In 1941, the Nazis established a transit camp for Polish citizens living in the part of Poland called Reichsgau Danzig-Westprussia. These were to be transferred to, for example, the General Government. Later, part of the camp also came under the authority of a unit called, Ostjugendbewahrlager Potulitz, whose task was to assess whether Polish children detained in the camp met Aryan race criteria. The children who met these criteria were then selected for germanization, which meant that they were placed in German families and raised in accordance with Nazi doctrine. Germanization of non-German children was a program led by a division of the SS called RuSHA (Rasse und Siedlungshauptamt). Their task was, for instance, to find, and in the worst case, kidnap children in countries occupied by Germany and place them in German families for germanization. Potulice later became a labor camp and was subordinated Stutthof concentration camp. The conditions can be equated with more well-known concentration camps. It is difficult to estimate how many people were detained in the camp, but a figure mentioned in the museum is 25,000, how many died from these is even more difficult to estimate. After the war, the camp was used by Polish authorities to intern ethnic Germans and about 3,500 Germans died between 1945 and 1950.
Current status: Demolished with monument (2008).
Location: 53°07'32.2"N 17°41'23.3"E
Get there: Car.
Follow up in books: Lukas, Richard C: Forgotten Holocaust: The Poles Under German Occupation 1939-1944 (2008).

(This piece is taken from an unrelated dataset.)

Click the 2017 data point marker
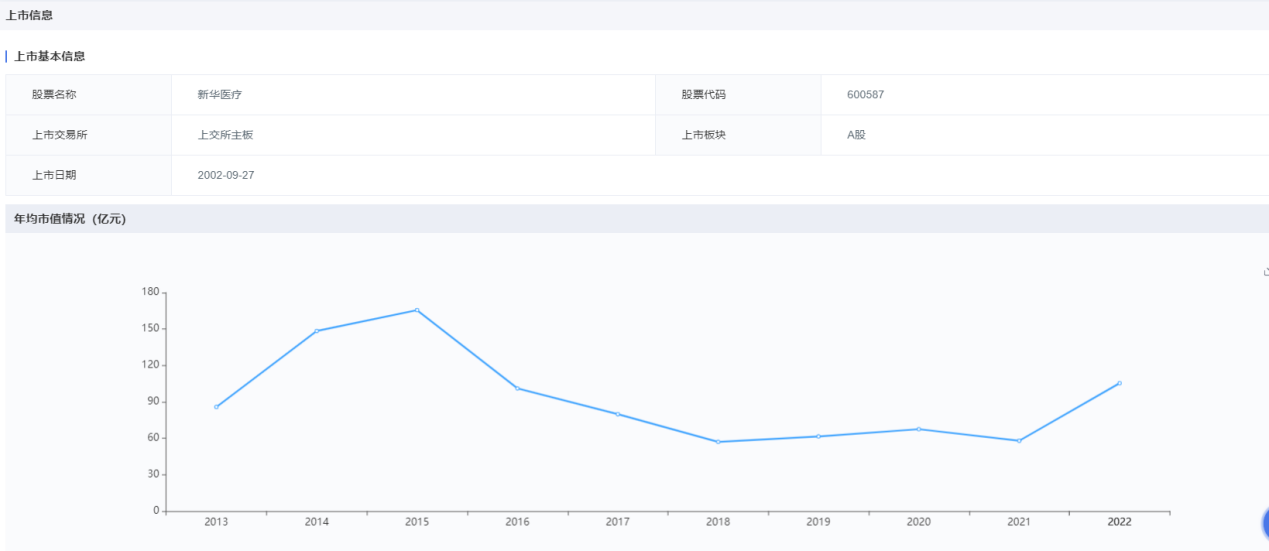click(618, 414)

In 1950 the camp was demolished and a prsion was built on the site. Just outside the prison where the camp entrance was once located, there is a monument and an information board about the camp. There is an elementary school nearby with an exhibition about the camp in one of the classrooms. This is a budget variant and a local initiative that can be visited in the company of a teacher or other representative of the school.